AUFGABE. Benenne im Abschnitt von „Where should I“ bis „tap(87, 47)“ „bookmarks“ in „favorites“ um. Gib nur diesen Abschnitt wieder und lass alles andere unverändert.

MATERIAL.
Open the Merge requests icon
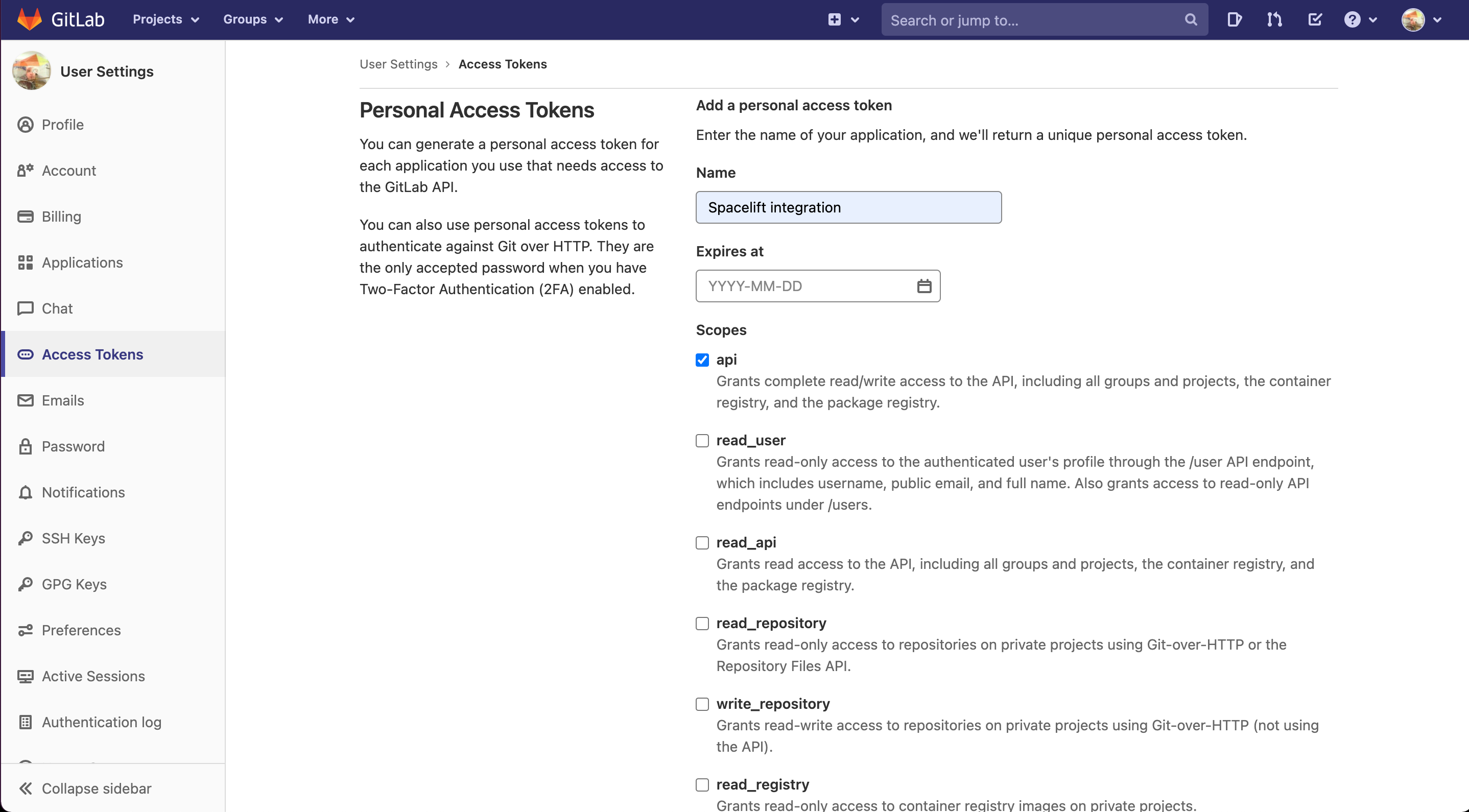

--

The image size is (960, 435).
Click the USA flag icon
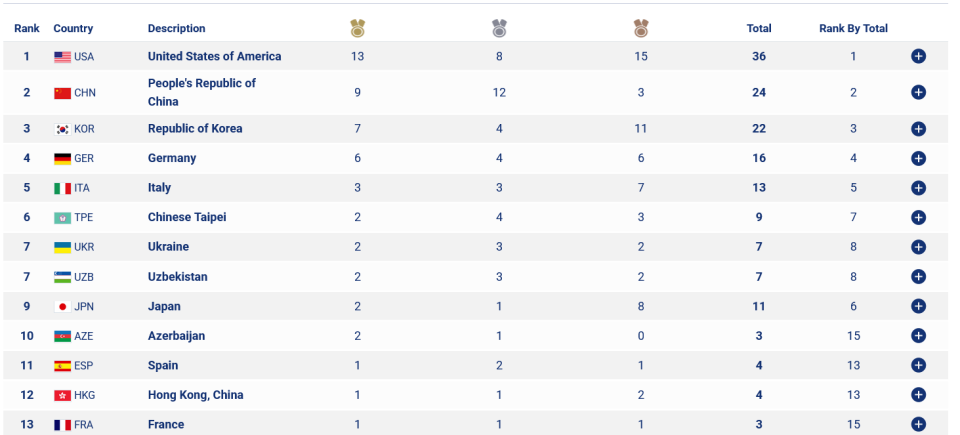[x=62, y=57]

--

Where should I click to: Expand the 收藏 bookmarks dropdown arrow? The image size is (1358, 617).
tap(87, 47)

RICHTIGES ERGEBNIS.
Where should I click to: Expand the 收藏 favorites dropdown arrow? The image size is (1358, 617).
tap(87, 47)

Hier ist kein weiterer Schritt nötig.